The problem with our brand is we have a relevance issue, as the marketing people call it. People don't necessarily have a bad image of Cadillac. What we lack is that people say "I want this car." They say, "Nice but not for me." And this is something I need to change. Firstly, I need more street presence of our new cars. Our presence in Detroit, in Dallas-Ft. Worth and some other areas is terrific. But at the coasts, where the luxury market is, you hardly see the ATS and the CTS. And this is why activities like our partnership with American Airlines is so important. Firstly, to have cars in airports on display so [potential customers] are confronted by the car in places where they didn't expect them, because they don't go to dealers, because the brand is not relevant. Secondly, we chauffeur American's best frequent flyers in our cars — not just Escalades, but also the CTS. To a certain extent you almost need to force customers into our cars where they cannot escape to change their perception on what a Cadillac is.

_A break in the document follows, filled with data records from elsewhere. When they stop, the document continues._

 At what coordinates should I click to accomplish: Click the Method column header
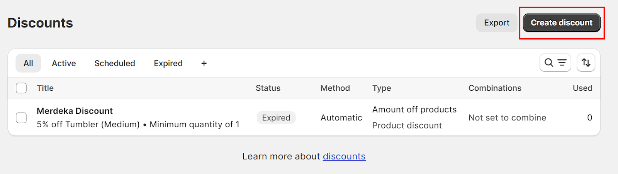(335, 88)
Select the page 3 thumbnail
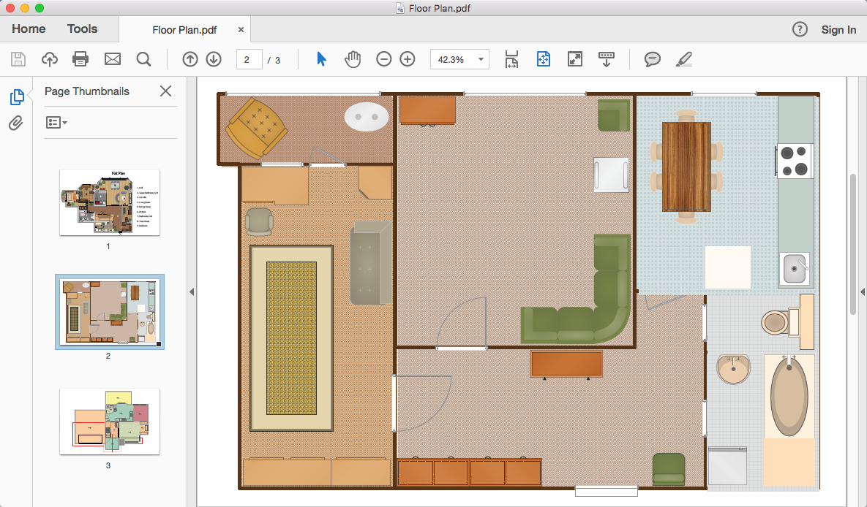This screenshot has width=867, height=507. click(x=109, y=422)
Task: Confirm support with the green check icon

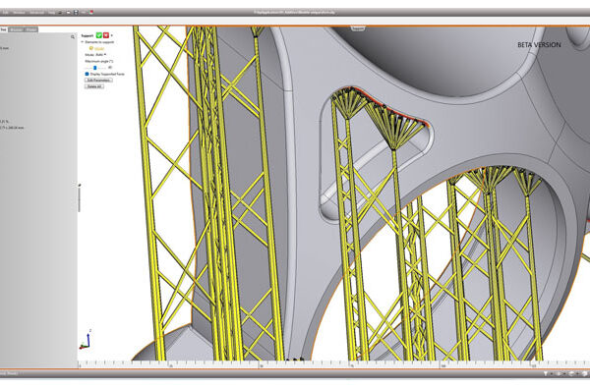Action: [99, 35]
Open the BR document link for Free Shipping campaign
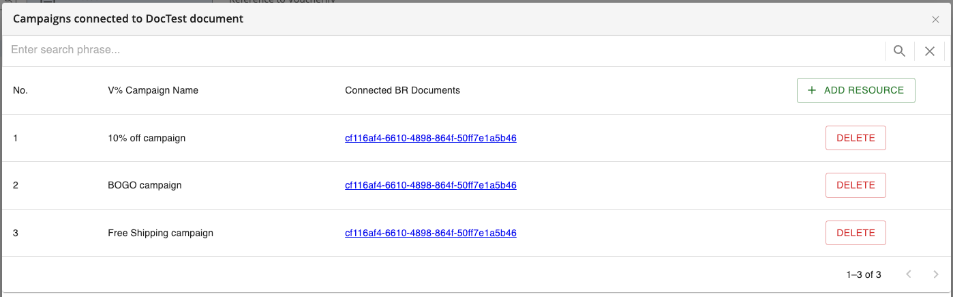The image size is (953, 297). 431,233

Despite your efforts with the CTS and ATS, the Escalade SUV is still by far Cadillac's best-selling model.

I wish I could get more product allocation. We are back to the most luxurious problem in our industry and this is demand that is so much higher than supply. The demand has definitely exceeded our expectations and our industry cannot quickly ramp up production particularly when the other SUVs of General Motors are also in high demand and are produced in the same factory.

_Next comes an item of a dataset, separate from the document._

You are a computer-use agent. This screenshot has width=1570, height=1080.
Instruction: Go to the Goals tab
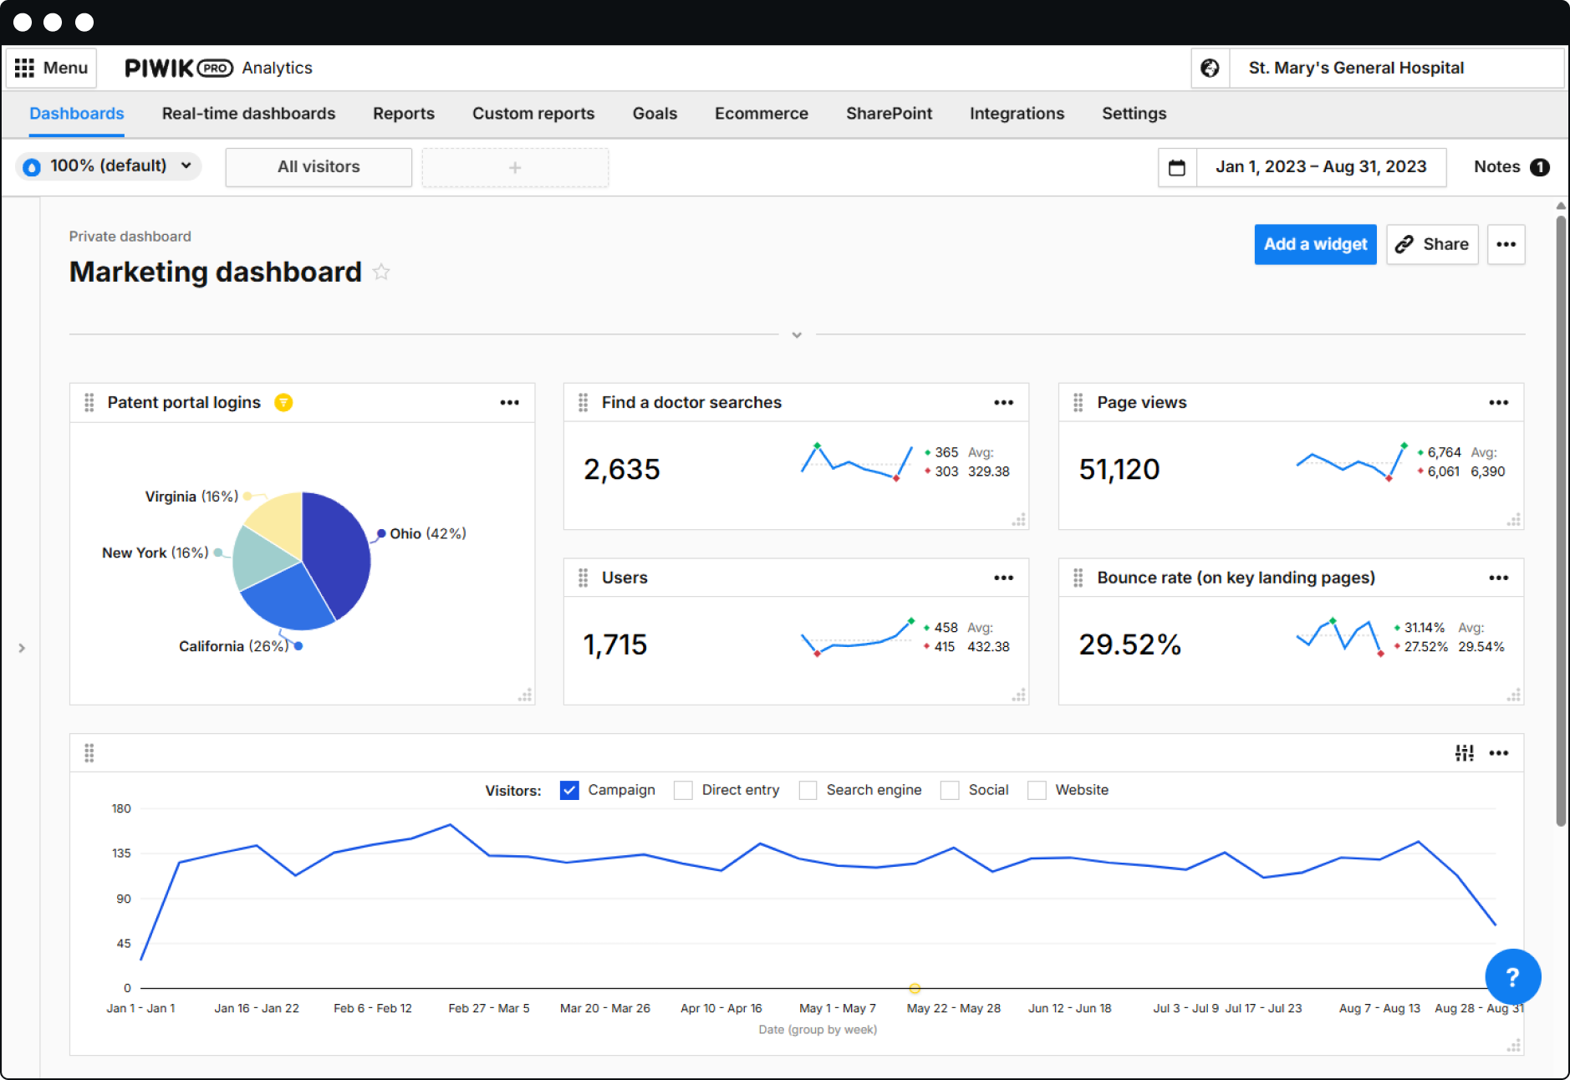(654, 114)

Cadillac's ELR plug-in hybrid, on the other hand, has sold so slowly that dealers have resorted to five-figure discounts.

The ELR is a perfect example of what happens when you have a terrific looking and driving car but you have a brand perception that does not yet encompass things like sustainability. This is the greenest car we make without green-washing the brand — it's not a rolling declaration of sacrifices, because people don't want to give up on styling. We said, Let's load the car fully and put everything in it that you could possibly want. But of course that pushed the price point up to an amount where if you look at the MSRP, this car is not significantly below what a competitor from California who shall remain unnamed currently charges. But their cars come naked for the same amount and ours are fully loaded. But that's not the way customers approach the purchase process. So they are saying, hey, that's [marketed] as a Tesla — Cadillac you are mad? And if you say, but wait, the Tesla is naked and this is fully loaded, the discussion is already over. The mindset is: too expensive.

What's your prognosis for Cadillac?

We have many changes, but I'm not denying that this is a task that will take many, many years. We now simply need to stay on this course, and I'm very optimistic that the cars we present here and the cars that we plan to launch will have a good chance to succeed and reestablish Cadillac to the iconic luxury brand that it once was.